Can you rewrite the lines of the listing, from the line with "Task: Click the 45HDRY value 3450" through the line with "coord(602,422)", as a JSON list of strings with one string per line? Skip blank lines and leave the pictures out.

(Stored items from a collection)
════

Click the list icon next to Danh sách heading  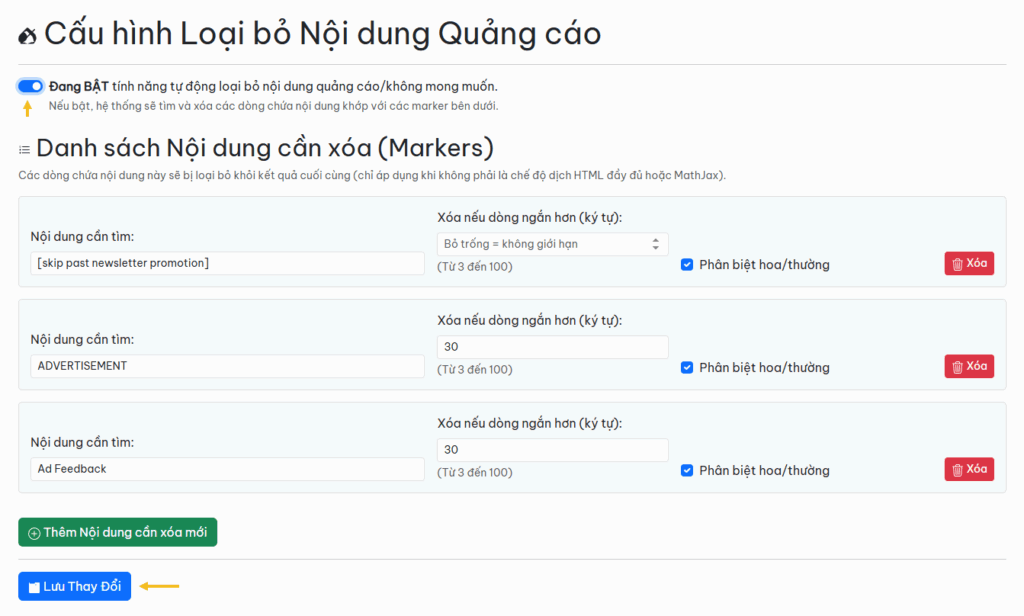point(24,150)
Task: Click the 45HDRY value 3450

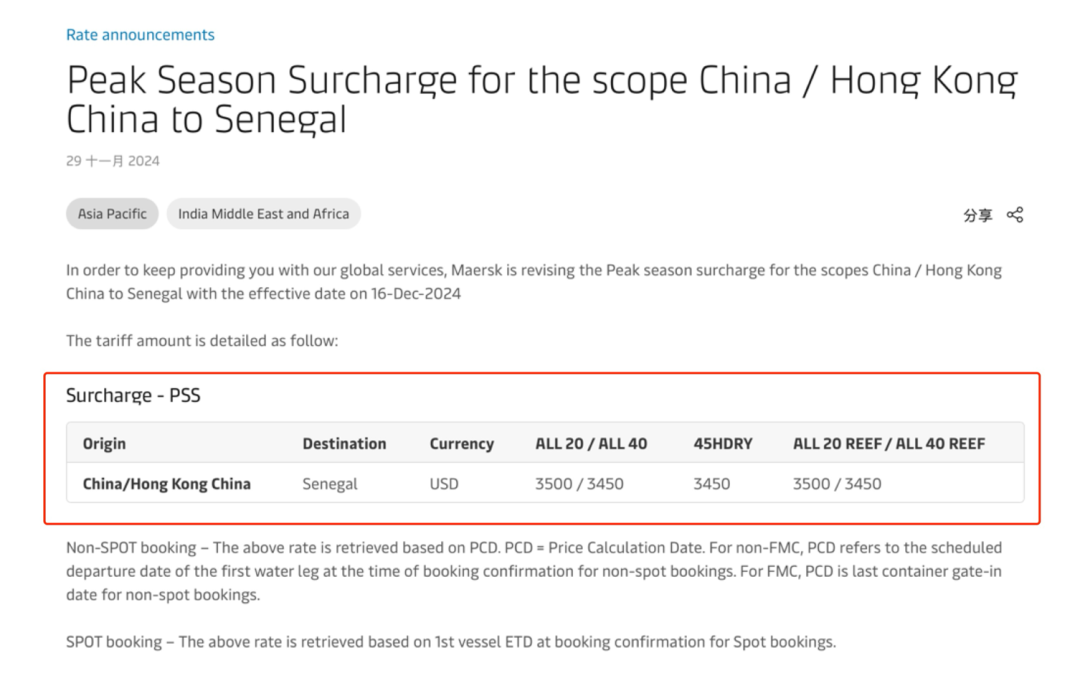Action: click(x=712, y=484)
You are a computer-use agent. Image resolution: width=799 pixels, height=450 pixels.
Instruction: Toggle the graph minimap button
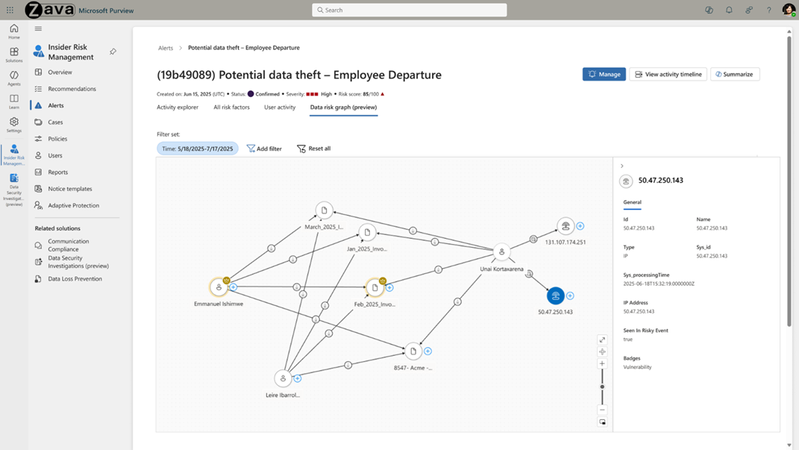coord(602,422)
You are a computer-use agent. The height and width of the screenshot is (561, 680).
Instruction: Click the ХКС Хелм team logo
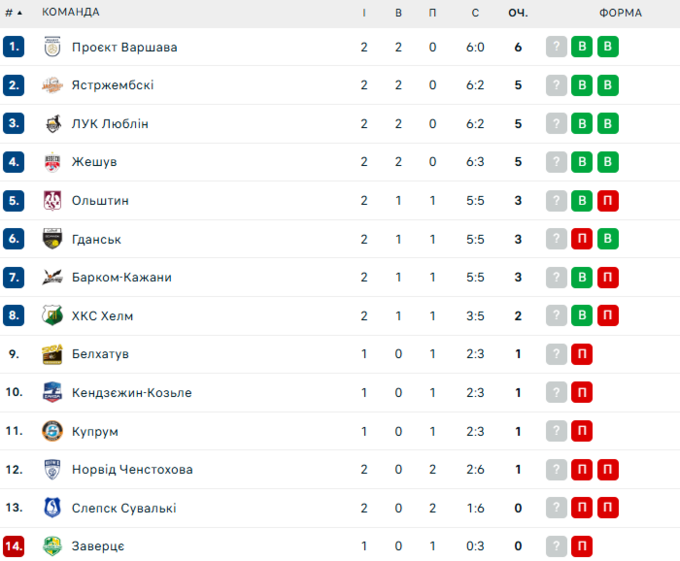click(x=53, y=316)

════

**REPLY:**
[
  "Task: Click the 45HDRY value 3450",
  "Action: click(x=712, y=484)",
  "You are a computer-use agent. Image resolution: width=799 pixels, height=450 pixels.",
  "Instruction: Toggle the graph minimap button",
  "coord(602,422)"
]